No idea what I'm doing. Looking for a general plan to improve. (see text)

I accidentally closed my tab with the paragraphs I've written so far. >.> Anyways...

What is the recommended percentage of time I should be spending learning tactics/joseki/Tsumego/master games/ playing?

As you are a beginner, I'd recommend just playing many games with an occasional end of game review to get a 'feel' for the game. Tsumego simply refers to go problems, and tactics would fall under that. The two main branches of tsuemgo are life and death and tesuji (similar to chess tactics I guess) problems. Professional/master games are not worth looking at in regards to improving unless you're a very strong player. The reality is most players can't understand a lot of what it is going on in any random pro game and required detailed commentaries from a professional/top amateur player. It's fine to look over pro games for entertainment but I can say I have never really gotten much benefit from studying pro games. The best way to improve is from playing and reviewing your games with strong players and doing go problems. Joseki is something you should understand rather than memorize, there's no use in learning them now. Joseki are common positions that lead to generally even positions in certain positions. The stronger you are, the easier it is to deliberate on a joseki choice in a position (or not the play joseki at all).

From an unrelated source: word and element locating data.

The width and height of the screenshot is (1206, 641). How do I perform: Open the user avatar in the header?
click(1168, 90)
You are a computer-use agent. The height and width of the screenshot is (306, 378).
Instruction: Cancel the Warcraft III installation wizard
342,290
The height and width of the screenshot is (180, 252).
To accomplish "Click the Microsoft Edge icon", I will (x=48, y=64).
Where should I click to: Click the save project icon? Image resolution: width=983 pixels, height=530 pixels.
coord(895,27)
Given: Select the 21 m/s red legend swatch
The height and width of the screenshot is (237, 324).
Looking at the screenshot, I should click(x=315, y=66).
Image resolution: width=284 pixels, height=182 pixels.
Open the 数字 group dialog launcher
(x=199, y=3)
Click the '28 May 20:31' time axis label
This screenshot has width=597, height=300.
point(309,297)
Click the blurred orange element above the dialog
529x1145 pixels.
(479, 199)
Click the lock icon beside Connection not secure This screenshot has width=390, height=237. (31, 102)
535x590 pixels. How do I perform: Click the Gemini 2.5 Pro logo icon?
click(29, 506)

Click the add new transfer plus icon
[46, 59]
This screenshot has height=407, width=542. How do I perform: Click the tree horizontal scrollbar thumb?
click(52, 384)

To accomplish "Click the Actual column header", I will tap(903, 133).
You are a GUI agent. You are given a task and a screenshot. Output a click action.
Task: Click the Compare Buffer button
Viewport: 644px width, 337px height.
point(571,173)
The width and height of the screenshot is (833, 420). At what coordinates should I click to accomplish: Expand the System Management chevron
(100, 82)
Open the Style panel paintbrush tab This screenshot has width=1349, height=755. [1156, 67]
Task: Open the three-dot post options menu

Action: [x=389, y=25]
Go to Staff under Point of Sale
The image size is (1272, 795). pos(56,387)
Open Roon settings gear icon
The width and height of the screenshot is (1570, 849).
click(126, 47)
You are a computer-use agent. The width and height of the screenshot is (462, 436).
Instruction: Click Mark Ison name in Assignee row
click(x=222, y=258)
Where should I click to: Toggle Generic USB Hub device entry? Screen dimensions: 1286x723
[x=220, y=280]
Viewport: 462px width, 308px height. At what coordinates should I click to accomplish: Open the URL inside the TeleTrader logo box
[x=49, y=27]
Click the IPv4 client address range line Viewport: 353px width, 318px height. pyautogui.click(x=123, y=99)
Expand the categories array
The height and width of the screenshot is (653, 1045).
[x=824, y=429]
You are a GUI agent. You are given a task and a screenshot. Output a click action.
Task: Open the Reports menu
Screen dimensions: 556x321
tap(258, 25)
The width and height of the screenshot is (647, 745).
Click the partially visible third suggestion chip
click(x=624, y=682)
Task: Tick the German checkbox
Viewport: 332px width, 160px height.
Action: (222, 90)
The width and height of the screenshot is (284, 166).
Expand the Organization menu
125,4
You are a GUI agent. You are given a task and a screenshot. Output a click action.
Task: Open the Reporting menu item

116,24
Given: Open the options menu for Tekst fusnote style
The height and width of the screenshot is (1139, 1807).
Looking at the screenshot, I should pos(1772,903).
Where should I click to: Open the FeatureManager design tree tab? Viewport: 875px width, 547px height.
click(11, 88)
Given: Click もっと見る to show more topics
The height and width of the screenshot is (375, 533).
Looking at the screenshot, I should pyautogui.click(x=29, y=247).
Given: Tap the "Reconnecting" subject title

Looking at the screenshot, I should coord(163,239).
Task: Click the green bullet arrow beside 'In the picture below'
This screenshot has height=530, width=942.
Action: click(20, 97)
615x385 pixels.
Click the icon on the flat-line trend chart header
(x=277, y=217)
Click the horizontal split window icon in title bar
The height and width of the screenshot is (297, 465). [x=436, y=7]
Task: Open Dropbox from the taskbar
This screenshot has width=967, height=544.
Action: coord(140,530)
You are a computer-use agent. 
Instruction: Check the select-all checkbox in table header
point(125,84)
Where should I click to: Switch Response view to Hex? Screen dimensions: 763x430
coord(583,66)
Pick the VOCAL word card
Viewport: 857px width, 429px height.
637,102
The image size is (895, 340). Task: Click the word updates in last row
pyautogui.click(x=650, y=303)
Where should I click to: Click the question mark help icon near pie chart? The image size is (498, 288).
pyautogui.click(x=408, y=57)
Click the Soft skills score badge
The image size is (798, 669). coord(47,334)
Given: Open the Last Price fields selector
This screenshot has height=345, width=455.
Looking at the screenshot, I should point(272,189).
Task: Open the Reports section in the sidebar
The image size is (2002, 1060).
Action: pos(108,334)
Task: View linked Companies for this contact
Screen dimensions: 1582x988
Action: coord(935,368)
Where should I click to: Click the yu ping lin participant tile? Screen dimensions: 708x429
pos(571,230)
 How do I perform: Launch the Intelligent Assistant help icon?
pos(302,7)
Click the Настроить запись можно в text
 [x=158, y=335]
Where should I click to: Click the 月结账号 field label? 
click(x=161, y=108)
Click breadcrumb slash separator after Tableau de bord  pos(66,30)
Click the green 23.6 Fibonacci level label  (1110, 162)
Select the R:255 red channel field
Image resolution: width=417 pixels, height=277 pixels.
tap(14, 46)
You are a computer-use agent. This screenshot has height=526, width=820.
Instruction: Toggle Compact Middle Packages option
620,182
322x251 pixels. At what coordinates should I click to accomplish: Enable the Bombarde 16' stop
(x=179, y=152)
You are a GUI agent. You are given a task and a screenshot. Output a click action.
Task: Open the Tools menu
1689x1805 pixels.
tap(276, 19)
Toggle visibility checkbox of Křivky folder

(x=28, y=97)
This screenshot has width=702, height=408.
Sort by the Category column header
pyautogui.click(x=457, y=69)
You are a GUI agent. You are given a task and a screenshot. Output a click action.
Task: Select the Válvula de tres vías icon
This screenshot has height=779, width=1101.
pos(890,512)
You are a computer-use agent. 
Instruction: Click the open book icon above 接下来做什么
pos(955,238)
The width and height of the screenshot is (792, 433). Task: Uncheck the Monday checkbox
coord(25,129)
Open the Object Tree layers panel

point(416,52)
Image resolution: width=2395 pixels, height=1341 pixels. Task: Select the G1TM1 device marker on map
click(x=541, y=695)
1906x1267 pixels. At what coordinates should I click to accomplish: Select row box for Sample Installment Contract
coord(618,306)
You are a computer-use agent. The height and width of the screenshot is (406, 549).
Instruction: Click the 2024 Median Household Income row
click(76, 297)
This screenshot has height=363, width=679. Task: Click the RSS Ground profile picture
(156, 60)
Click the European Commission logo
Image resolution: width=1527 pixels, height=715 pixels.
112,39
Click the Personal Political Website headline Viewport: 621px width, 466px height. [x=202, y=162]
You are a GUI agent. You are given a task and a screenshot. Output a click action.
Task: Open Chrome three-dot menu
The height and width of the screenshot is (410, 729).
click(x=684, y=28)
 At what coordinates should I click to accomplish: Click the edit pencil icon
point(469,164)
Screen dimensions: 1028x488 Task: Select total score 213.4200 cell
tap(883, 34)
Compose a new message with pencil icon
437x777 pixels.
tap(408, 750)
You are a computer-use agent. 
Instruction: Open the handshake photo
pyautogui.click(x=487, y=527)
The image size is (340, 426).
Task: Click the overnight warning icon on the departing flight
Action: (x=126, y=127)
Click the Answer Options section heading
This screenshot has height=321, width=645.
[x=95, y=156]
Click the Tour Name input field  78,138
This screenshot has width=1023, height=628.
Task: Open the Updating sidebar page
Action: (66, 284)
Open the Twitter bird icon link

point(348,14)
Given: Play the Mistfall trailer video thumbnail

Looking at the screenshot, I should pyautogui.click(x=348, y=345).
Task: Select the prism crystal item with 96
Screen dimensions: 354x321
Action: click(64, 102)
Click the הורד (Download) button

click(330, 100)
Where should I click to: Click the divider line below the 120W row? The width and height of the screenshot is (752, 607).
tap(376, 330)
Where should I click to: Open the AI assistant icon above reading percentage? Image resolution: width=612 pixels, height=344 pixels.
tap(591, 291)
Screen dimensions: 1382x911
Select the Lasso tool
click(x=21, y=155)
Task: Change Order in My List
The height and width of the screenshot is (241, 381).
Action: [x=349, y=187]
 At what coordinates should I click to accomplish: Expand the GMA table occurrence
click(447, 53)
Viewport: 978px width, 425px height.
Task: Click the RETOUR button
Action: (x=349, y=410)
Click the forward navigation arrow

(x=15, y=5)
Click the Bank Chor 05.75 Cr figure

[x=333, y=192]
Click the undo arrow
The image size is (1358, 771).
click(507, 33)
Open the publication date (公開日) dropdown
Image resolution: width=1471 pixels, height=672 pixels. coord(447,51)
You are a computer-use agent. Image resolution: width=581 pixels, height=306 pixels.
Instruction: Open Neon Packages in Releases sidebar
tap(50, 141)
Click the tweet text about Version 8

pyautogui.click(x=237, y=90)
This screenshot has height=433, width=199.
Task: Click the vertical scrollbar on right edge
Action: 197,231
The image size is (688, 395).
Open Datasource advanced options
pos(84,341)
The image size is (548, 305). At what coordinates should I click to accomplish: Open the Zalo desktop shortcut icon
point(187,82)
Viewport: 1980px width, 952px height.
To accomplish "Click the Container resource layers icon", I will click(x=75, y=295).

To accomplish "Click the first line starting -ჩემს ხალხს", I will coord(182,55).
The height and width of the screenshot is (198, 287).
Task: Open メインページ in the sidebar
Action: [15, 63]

I'm somewhat confused as to how Go strategy works. Is it mostly protecting your own groups while restricting the development of your opponents?

This is the right idea, but oversimplified. I think you're underestimating the amount of attacking and fighting that happens in go and how the exact placement of stones can change a position drastically. There's a lot of subtlety in go.

I'm assuming that there's still opening, middle/endgame. What are the general strategies of each stage?

I'm too lazy to re-write this part.

What are the older top players I should be looking at? I'm assuming that I won't really get modern theory and should looking at older games first.

That's the wrong assumption, older games are just as hard to understand as modern games. I've mentioned in my first response how most players required a detailed commentary to appreciate professional games. The basic reason for not studying professional games for say a 5k is simple: if I showed a game between two 5d amateurs and passed it off as pro, they'd believe me. Similarly, if I showed a game between two professionals and passed it off as a game between two 5d amateurs, they'd also believe me. The fact is most players can't distinguish between a professional's play and a top amateurs play (I could tell a 5d amateur game vs. a pro game, but I probably couldn't tell between a top amateur and a pro).

How has Go strategy changed over time?

The go equivalent to hypermodernism is Shin fuseki. http://senseis.xmp.net/?ShinFuseki

Are there any shortcuts to mental calculation in Go?

Not really, you just have to read it or know it by heart.

Are there any books you recommend?

Once you get to say 10k: Life and death, tesuji, Lessons in the fundamentals of go are the best English books IMO. Opening theory made easy is also pretty good. Once you get a bit stronger than 1k: Attack and defense.